Task details ▸ A verbatim copy of every record is needed.
..........
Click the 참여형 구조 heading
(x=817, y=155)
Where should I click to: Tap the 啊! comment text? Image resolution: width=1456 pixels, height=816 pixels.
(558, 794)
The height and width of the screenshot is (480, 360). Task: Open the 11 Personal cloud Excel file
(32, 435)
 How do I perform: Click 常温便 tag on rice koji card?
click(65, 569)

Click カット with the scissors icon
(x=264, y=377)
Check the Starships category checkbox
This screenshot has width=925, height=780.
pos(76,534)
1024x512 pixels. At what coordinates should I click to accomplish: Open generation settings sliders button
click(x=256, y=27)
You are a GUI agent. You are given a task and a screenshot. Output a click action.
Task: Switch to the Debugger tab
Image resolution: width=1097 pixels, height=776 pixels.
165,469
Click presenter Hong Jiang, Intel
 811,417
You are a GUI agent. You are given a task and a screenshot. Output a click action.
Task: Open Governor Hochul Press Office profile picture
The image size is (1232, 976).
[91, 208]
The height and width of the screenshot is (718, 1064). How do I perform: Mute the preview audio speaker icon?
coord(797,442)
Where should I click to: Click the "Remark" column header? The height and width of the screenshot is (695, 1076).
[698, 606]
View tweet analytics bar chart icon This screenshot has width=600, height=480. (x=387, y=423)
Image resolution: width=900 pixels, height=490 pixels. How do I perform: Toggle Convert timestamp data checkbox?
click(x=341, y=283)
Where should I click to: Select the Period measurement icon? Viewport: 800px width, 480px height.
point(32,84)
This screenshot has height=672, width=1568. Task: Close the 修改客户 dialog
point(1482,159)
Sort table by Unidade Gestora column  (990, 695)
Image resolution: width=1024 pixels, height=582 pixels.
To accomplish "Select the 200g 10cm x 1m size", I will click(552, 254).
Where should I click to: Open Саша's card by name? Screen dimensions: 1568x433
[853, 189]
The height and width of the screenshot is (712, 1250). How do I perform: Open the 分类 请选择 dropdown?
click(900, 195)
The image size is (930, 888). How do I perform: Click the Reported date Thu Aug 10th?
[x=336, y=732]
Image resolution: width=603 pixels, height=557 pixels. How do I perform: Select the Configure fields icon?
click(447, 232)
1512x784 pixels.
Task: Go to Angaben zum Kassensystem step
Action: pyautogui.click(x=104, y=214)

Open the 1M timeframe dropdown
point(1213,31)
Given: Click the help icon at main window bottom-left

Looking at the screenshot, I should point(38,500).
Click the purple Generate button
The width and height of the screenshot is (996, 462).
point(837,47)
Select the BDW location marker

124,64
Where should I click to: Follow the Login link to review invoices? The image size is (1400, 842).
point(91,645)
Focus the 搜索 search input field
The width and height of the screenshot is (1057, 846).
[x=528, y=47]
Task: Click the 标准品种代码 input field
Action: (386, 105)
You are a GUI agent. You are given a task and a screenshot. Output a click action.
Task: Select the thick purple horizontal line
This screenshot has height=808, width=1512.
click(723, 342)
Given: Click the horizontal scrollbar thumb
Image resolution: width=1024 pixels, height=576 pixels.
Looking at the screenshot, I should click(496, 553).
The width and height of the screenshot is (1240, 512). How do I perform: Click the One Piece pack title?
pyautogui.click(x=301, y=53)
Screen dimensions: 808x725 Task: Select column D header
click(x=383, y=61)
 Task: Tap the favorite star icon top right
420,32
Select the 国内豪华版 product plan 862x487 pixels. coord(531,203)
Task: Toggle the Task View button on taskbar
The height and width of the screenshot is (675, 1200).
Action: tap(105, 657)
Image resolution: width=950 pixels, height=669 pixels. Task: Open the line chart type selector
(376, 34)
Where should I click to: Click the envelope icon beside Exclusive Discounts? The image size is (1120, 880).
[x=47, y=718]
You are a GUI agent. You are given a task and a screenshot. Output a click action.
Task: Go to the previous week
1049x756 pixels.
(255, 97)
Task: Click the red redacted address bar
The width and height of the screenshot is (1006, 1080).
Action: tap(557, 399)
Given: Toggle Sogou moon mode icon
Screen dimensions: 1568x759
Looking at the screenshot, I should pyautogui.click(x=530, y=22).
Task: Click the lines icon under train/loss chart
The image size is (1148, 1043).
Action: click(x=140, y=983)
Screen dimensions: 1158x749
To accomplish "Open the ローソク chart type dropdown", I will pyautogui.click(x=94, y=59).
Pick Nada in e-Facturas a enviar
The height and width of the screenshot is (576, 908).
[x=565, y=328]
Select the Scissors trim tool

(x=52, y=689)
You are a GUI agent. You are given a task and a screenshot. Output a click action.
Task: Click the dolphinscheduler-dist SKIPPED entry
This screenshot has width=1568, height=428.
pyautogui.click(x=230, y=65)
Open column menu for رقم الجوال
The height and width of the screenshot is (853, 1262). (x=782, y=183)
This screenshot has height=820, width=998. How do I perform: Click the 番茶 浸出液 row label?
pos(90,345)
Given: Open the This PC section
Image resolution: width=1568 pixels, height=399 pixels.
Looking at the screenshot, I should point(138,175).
..........
Written answer ▸
Click the 참여형 구조 heading
(x=817, y=155)
Where should I click to: Tap the 啊! comment text? Image resolution: width=1456 pixels, height=816 pixels.
(558, 794)
The height and width of the screenshot is (480, 360). Task: Open the 11 Personal cloud Excel file
(32, 435)
 How do I perform: Click 常温便 tag on rice koji card?
click(65, 569)

Click カット with the scissors icon
(x=264, y=377)
Check the Starships category checkbox
This screenshot has width=925, height=780.
pos(76,534)
1024x512 pixels. At what coordinates should I click to accomplish: Open generation settings sliders button
click(x=256, y=27)
You are a GUI agent. You are given a task and a screenshot. Output a click action.
Task: Switch to the Debugger tab
Image resolution: width=1097 pixels, height=776 pixels.
165,469
Click presenter Hong Jiang, Intel
 811,417
You are a GUI agent. You are given a task and a screenshot. Output a click action.
Task: Open Governor Hochul Press Office profile picture
The image size is (1232, 976).
[91, 208]
The height and width of the screenshot is (718, 1064). How do I perform: Mute the preview audio speaker icon?
coord(797,442)
Where should I click to: Click the "Remark" column header? The height and width of the screenshot is (695, 1076).
[698, 606]
View tweet analytics bar chart icon This screenshot has width=600, height=480. (x=387, y=423)
Image resolution: width=900 pixels, height=490 pixels. How do I perform: Toggle Convert timestamp data checkbox?
click(x=341, y=283)
Where should I click to: Select the Period measurement icon? Viewport: 800px width, 480px height.
point(32,84)
This screenshot has height=672, width=1568. Task: Close the 修改客户 dialog
point(1482,159)
Sort table by Unidade Gestora column  (990, 695)
Image resolution: width=1024 pixels, height=582 pixels.
To accomplish "Select the 200g 10cm x 1m size", I will click(552, 254).
Where should I click to: Open Саша's card by name? Screen dimensions: 1568x433
[853, 189]
The height and width of the screenshot is (712, 1250). How do I perform: Open the 分类 请选择 dropdown?
click(900, 195)
The image size is (930, 888). How do I perform: Click the Reported date Thu Aug 10th?
[x=336, y=732]
Image resolution: width=603 pixels, height=557 pixels. How do I perform: Select the Configure fields icon?
click(447, 232)
1512x784 pixels.
Task: Go to Angaben zum Kassensystem step
Action: pyautogui.click(x=104, y=214)

Open the 1M timeframe dropdown
point(1213,31)
Given: Click the help icon at main window bottom-left

Looking at the screenshot, I should point(38,500).
Click the purple Generate button
The width and height of the screenshot is (996, 462).
point(837,47)
Select the BDW location marker

124,64
Where should I click to: Follow the Login link to review invoices? The image size is (1400, 842).
point(91,645)
Focus the 搜索 search input field
The width and height of the screenshot is (1057, 846).
[x=528, y=47]
Task: Click the 标准品种代码 input field
Action: (386, 105)
You are a GUI agent. You are given a task and a screenshot. Output a click action.
Task: Select the thick purple horizontal line
This screenshot has height=808, width=1512.
click(723, 342)
Given: Click the horizontal scrollbar thumb
Image resolution: width=1024 pixels, height=576 pixels.
Looking at the screenshot, I should click(496, 553).
The width and height of the screenshot is (1240, 512). How do I perform: Click the One Piece pack title?
pyautogui.click(x=301, y=53)
Screen dimensions: 808x725 Task: Select column D header
click(x=383, y=61)
 Task: Tap the favorite star icon top right
420,32
Select the 国内豪华版 product plan 862x487 pixels. coord(531,203)
Task: Toggle the Task View button on taskbar
The height and width of the screenshot is (675, 1200).
Action: tap(105, 657)
Image resolution: width=950 pixels, height=669 pixels. Task: Open the line chart type selector
(376, 34)
Where should I click to: Click the envelope icon beside Exclusive Discounts? The image size is (1120, 880).
[x=47, y=718]
You are a GUI agent. You are given a task and a screenshot. Output a click action.
Task: Go to the previous week
1049x756 pixels.
(255, 97)
Task: Click the red redacted address bar
The width and height of the screenshot is (1006, 1080).
Action: tap(557, 399)
Given: Toggle Sogou moon mode icon
Screen dimensions: 1568x759
Looking at the screenshot, I should pyautogui.click(x=530, y=22).
Task: Click the lines icon under train/loss chart
The image size is (1148, 1043).
Action: click(x=140, y=983)
Screen dimensions: 1158x749
To accomplish "Open the ローソク chart type dropdown", I will pyautogui.click(x=94, y=59).
Pick Nada in e-Facturas a enviar
The height and width of the screenshot is (576, 908).
[x=565, y=328]
Select the Scissors trim tool

(x=52, y=689)
You are a GUI agent. You are given a task and a screenshot. Output a click action.
Task: Click the dolphinscheduler-dist SKIPPED entry
This screenshot has width=1568, height=428.
pyautogui.click(x=230, y=65)
Open column menu for رقم الجوال
The height and width of the screenshot is (853, 1262). (x=782, y=183)
This screenshot has height=820, width=998. How do I perform: Click the 番茶 浸出液 row label?
pos(90,345)
Given: Open the This PC section
Image resolution: width=1568 pixels, height=399 pixels.
Looking at the screenshot, I should point(138,175).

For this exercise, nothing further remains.